In what business database environments is de-normalization appropriate and why? What would de-normalization specifically involve?
I believe that in small businesses that do not require a system database with all of the bells and whistles or complex queries, de-normalization is more than appropriate. For example, I had worked for an organization that tracked Wetlands sites for maintenance projects. I was tasked with providing a simple system that would track contracts and maintenance cycles. I developed a very simple system to accomplish this task by having two tables with all of the data in the respective tables. The Wetlands Specialist could determine which sites needed to be maintained in a given year and which ones could be delayed or placed on a list of future mitigation projects. One table had most of the project information and the other was merely a look up table. Since normalization involves the reducing of excess data from tables and the creation of linking supplemental data tables together, I’ve always found that de-normalization is the process of putting as much information in one table that one could look at it and pull out the information they need quickly. However, that is what worked for this particular system but may not work in other cases.
Normalization is important but always remember that it is not the end all be all for database systems.
This is a great question. I always find it interesting to read the different responses from the entire class but I have always found the common theme or understanding of normalizing is to reduce redundancy within systems. Over the years I have tried to emphasize to customers the importance of Normalization because I look at redundancy as a reports/queries worst nightmare. The reason that I state this is the fact that these redundancies can skew results which in turn can produce negative outcomes for data users. If Normalization does not occur then the consequences can be catastrophic to any organization. Once organizations understand the importance of Normalization it produces the desired outcomes that will not only put a smile on the executive’s faces but can potentially save an organization from data failure.

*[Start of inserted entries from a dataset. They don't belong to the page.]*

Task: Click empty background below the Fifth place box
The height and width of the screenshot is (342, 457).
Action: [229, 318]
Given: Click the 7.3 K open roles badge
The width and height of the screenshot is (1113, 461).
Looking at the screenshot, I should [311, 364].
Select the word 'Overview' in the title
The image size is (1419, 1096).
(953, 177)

What comes to mind when I think about this question is the old concept that “One size does not fit all”. Now this may be true in some instances but not all. Normalization is a perfect example. The levels of Normalization that occur with a system can be vastly different between the respective systems. This is why when requirements are being gathered and conceptual designs are being designed this is when Normalization is determined and at what level. So when determining at what level Normalization must occur you must clearly understand the data and requirements. Below is a great article about Normalization. Take a read and let me know your thoughts. 🙂
The disadvantage of normalizing a database to a high degree of normalization would include structural disadvantages such as breaking the database down into too many granular tables. When this occurs you may end up having to create more complex queries to the join the data that has been scattered across multiple tables. Another disadvantage would be reduced efficiency which is due to the data residing on multiple tables which will cause the system to work harder when a report is requested because of all data it needs to extract from the multiple locations. The parts for the system that it requires to work harder are the CPU’s and hard drives ultimately slowing the system down reducing its efficiency.

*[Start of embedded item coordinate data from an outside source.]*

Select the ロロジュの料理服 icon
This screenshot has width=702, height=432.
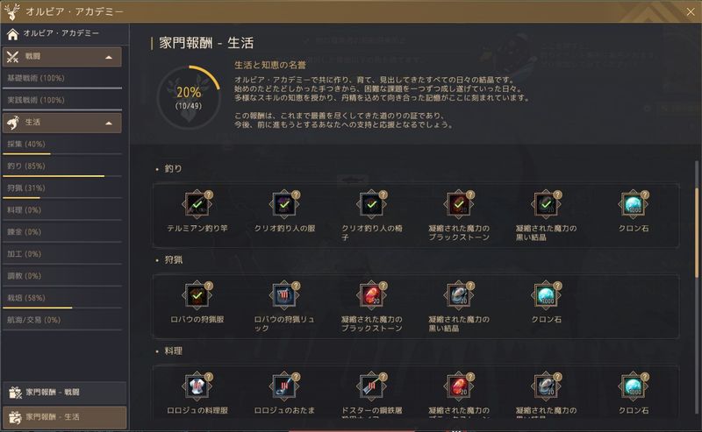(197, 386)
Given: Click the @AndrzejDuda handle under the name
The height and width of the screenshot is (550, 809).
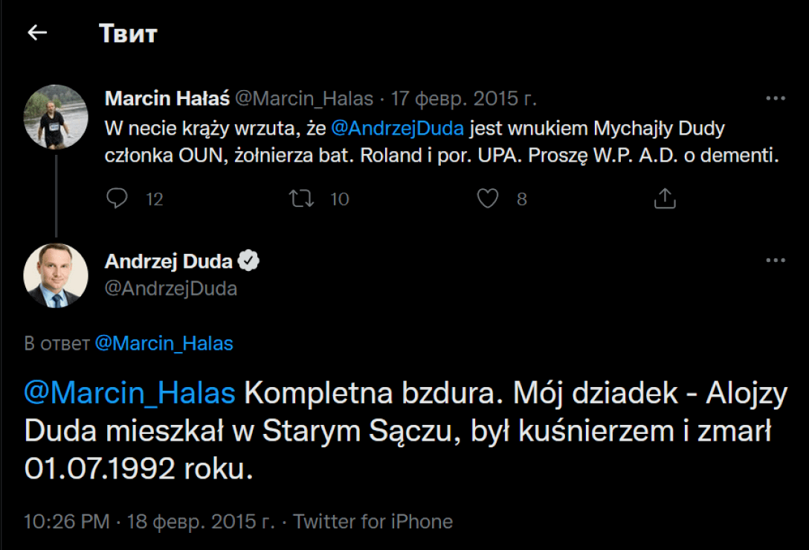Looking at the screenshot, I should [x=171, y=289].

Getting rid of redundant data and inconsistent dependencies can reduce the size of your database system. However, doing this very act may incur a new cost for the organization when you restructure your tables within the database itself. The stakeholders must work with the Data Analyst to understand normalization and perform detailed analysis before even beginning to normalize the data if the system is a complex system. It is also possible to over-normalize a database and break it down into too many tables which will create its own set of problems. What could be some examples of this?